6. L’e-commerce vola e conquista nuovi consumatori. Le limitazioni agli spostamenti imposti dal Covid-19, e anche i timori sanitari, hanno spinto l’e-commerce, che non ha solo aumentato le vendite ma anche avvicinato molti nuovi user. Le vendite online hanno guadagnato quota e valore in tutti i comparti del Non Food, con performance di spicco nell’elettronica di consumo (e in particolare nella telefonia, dove sono aumentate di oltre il 74% in un anno), nel tessile (+44,4%) e nella profumeria (+40,4%). E nei piccoli elettrodomestici il web è diventato il primo canale di vendita con il 40,4% di quota a valore.
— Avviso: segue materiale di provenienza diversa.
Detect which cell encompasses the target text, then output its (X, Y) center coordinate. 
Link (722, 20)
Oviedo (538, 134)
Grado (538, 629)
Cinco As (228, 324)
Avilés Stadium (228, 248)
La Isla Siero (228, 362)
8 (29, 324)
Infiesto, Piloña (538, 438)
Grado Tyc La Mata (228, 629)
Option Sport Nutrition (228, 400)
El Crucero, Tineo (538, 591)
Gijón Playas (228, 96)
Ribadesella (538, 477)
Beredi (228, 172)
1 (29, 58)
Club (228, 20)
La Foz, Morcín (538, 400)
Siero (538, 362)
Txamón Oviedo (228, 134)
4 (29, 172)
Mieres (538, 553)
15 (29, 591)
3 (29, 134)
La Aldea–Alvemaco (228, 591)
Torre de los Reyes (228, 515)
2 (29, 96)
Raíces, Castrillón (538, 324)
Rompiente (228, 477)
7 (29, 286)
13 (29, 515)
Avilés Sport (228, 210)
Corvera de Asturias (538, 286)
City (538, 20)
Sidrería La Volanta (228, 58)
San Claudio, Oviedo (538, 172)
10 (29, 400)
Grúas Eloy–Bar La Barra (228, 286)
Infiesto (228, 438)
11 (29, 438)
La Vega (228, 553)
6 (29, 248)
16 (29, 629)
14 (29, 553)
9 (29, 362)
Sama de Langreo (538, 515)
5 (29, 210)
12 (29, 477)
7. La distribuzione “alternativa” conquista per la sua comodità. Accelera la crescita delle forme di distribuzione alternativa, come le vendite a domicilio o per corrispondenza, e quelle realizzate nei distributori automatici e nelle cosiddette “tabelle speciali” (come tabaccherie, stazioni di carburanti e farmacie). E cambiano anche i prodotti acquistati. Con la pandemia sono aumentati i prodotti legati all’igiene personale, seguiti dagli accessori per la telefonia, comprati nella distribuzione automatica, mentre le edicole hanno trovato nuova linfa nei giocattoli.
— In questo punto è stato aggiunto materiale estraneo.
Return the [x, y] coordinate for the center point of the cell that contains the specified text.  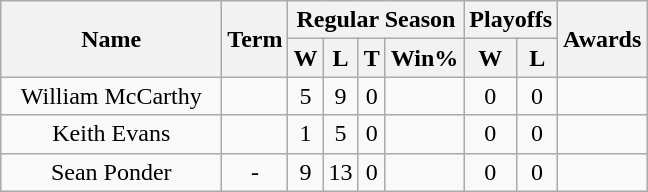
Name [112, 39]
1 [306, 134]
13 [340, 172]
Regular Season [376, 20]
Term [255, 39]
Keith Evans [112, 134]
Playoffs [511, 20]
T [372, 58]
Awards [602, 39]
- [255, 172]
William McCarthy [112, 96]
Sean Ponder [112, 172]
Win% [424, 58]
Detect which cell encompasses the target text, then output its [X, Y] center coordinate. 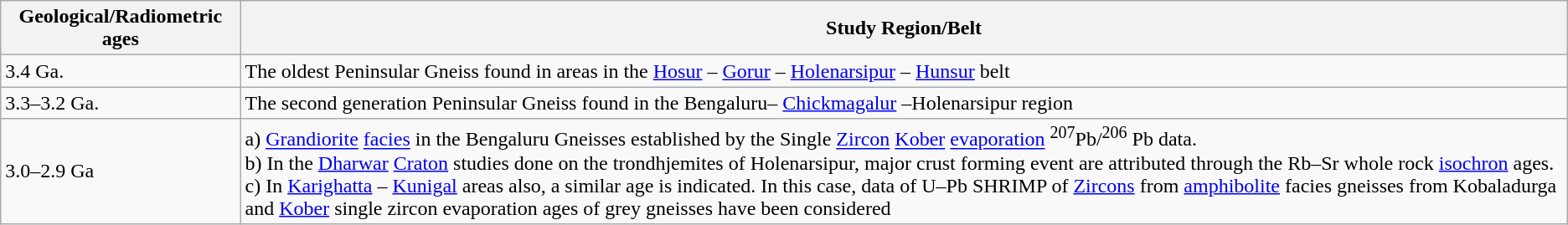
Geological/Radiometric ages [121, 28]
3.3–3.2 Ga. [121, 103]
The second generation Peninsular Gneiss found in the Bengaluru– Chickmagalur –Holenarsipur region [904, 103]
Study Region/Belt [904, 28]
3.4 Ga. [121, 71]
The oldest Peninsular Gneiss found in areas in the Hosur – Gorur – Holenarsipur – Hunsur belt [904, 71]
3.0–2.9 Ga [121, 172]
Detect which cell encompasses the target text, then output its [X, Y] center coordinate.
8. I “personal shopper” salvano i punti vendita fisici. Negozi di ottica e computer shop, mobilifici e ferramenta, garden center e autofficine: sono alcuni dei negozi specializzati che stanno dimostrando di saper resistere all’evoluzione dei consumi non alimentari degli italiani. A loro favore giocano la presenza capillare sul territorio nazionale (anche nei centri più piccoli), l’elevato livello di servizio, la riconosciuta professionalità e la flessibilità dei costi. Inoltre, svolgono un ruolo di rassicurazione sia in fase di scelta d’acquisto sia come assistenza nel post-vendita, grazie alla competenza del personale e alla consulenza che garantiscono, alla pari di quanto fanno i personal shopper nel mondo del lusso.
9. Effetto home working: la riscossa delle periferie e dei piccoli centri. Uffici chiusi, lavoro da casa o, comunque, da remoto: una novità che ha penalizzato le attività commerciali nei business district (urbani e non) e che ha ripopolato i quartieri residenziali, le periferie e, in genere, tutta la provincia italiana. Il permanere dello smart working potrebbe portare alla rivitalizzazione stabile dei centri di minori dimensioni e, quindi, far diventare interessanti anche location decentrate rispetto alle grandi città. In questo contesto anche le polarità commerciali extraurbane e le periferie metropolitane potrebbero cogliere l’occasione per rafforzare la propria posizione competitiva.
10. Tutti sui social, tra blogger e influencer. Sono internauti 88 italiani over 14 su 100. E amano soprattutto i social, in particolare nella fascia dei cosiddetti “digital rooted” (11% della popolazione), che sono i più tecnologici, i più dediti all’e-commerce e anche i più sensibili ai suggerimenti di influencer. Un trend che i retailer del Non Food hanno ben intercettato, come conferma il focus dell’Osservatorio Non Food sull’utilizzo dei principali social network da parte delle insegne della distribuzione moderna non alimentare. Emblematici sono i casi dell’ottica e dei libri non scolastici dove l’aumento delle vendite online è stato sostenuto da influencer e blogger, grazie alla loro attività e al loro seguito sui social.